[Start of section]
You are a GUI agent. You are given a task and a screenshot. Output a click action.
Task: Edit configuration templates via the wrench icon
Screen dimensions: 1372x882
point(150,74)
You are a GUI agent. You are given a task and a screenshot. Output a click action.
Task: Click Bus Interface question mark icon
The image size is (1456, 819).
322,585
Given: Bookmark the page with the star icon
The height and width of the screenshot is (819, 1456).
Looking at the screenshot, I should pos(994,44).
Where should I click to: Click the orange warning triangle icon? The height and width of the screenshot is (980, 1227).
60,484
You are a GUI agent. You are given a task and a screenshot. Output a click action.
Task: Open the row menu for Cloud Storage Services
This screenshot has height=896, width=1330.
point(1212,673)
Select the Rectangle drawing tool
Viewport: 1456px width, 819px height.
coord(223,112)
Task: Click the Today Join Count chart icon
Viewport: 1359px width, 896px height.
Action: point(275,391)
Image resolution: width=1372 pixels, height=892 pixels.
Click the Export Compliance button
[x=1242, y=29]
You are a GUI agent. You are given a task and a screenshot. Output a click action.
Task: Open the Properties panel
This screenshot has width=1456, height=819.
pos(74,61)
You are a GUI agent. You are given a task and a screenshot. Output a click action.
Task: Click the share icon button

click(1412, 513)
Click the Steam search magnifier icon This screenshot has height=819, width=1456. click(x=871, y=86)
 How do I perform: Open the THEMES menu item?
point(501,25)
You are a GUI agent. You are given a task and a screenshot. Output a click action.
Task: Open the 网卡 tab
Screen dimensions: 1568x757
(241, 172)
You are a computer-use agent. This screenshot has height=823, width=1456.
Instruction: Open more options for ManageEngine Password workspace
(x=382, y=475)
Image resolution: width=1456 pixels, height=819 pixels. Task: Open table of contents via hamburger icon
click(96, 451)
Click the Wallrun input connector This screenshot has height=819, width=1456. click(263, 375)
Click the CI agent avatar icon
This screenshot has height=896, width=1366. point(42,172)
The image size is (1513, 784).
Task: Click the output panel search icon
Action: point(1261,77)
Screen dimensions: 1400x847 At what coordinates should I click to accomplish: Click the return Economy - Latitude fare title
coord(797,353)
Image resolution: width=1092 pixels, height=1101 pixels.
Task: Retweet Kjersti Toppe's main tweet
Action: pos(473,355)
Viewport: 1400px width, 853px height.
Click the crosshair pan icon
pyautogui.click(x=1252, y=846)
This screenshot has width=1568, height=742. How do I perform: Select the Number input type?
[End of section]
▶ _WORK TO COMPLETE_
Please retype all of the data above exactly as written.

▶ _REPLY TO THE TASK_
You are a GUI agent. You are given a task and a screenshot. Output a click action.
Task: Edit configuration templates via the wrench icon
Screen dimensions: 1372x882
point(150,74)
You are a GUI agent. You are given a task and a screenshot. Output a click action.
Task: Click Bus Interface question mark icon
The image size is (1456, 819).
322,585
Given: Bookmark the page with the star icon
The height and width of the screenshot is (819, 1456).
Looking at the screenshot, I should pos(994,44).
Where should I click to: Click the orange warning triangle icon? The height and width of the screenshot is (980, 1227).
60,484
You are a GUI agent. You are given a task and a screenshot. Output a click action.
Task: Open the row menu for Cloud Storage Services
This screenshot has height=896, width=1330.
point(1212,673)
Select the Rectangle drawing tool
Viewport: 1456px width, 819px height.
coord(223,112)
Task: Click the Today Join Count chart icon
Viewport: 1359px width, 896px height.
Action: point(275,391)
Image resolution: width=1372 pixels, height=892 pixels.
Click the Export Compliance button
[x=1242, y=29]
You are a GUI agent. You are given a task and a screenshot. Output a click action.
Task: Open the Properties panel
This screenshot has width=1456, height=819.
pos(74,61)
You are a GUI agent. You are given a task and a screenshot. Output a click action.
Task: Click the share icon button

click(1412, 513)
Click the Steam search magnifier icon This screenshot has height=819, width=1456. click(x=871, y=86)
 How do I perform: Open the THEMES menu item?
point(501,25)
You are a GUI agent. You are given a task and a screenshot. Output a click action.
Task: Open the 网卡 tab
Screen dimensions: 1568x757
(241, 172)
You are a computer-use agent. This screenshot has height=823, width=1456.
Instruction: Open more options for ManageEngine Password workspace
(x=382, y=475)
Image resolution: width=1456 pixels, height=819 pixels. Task: Open table of contents via hamburger icon
click(96, 451)
Click the Wallrun input connector This screenshot has height=819, width=1456. click(263, 375)
Click the CI agent avatar icon
This screenshot has height=896, width=1366. point(42,172)
The image size is (1513, 784).
Task: Click the output panel search icon
Action: point(1261,77)
Screen dimensions: 1400x847 At what coordinates should I click to accomplish: Click the return Economy - Latitude fare title
coord(797,353)
Image resolution: width=1092 pixels, height=1101 pixels.
Task: Retweet Kjersti Toppe's main tweet
Action: pos(473,355)
Viewport: 1400px width, 853px height.
Click the crosshair pan icon
pyautogui.click(x=1252, y=846)
This screenshot has width=1568, height=742. How do I perform: Select the Number input type?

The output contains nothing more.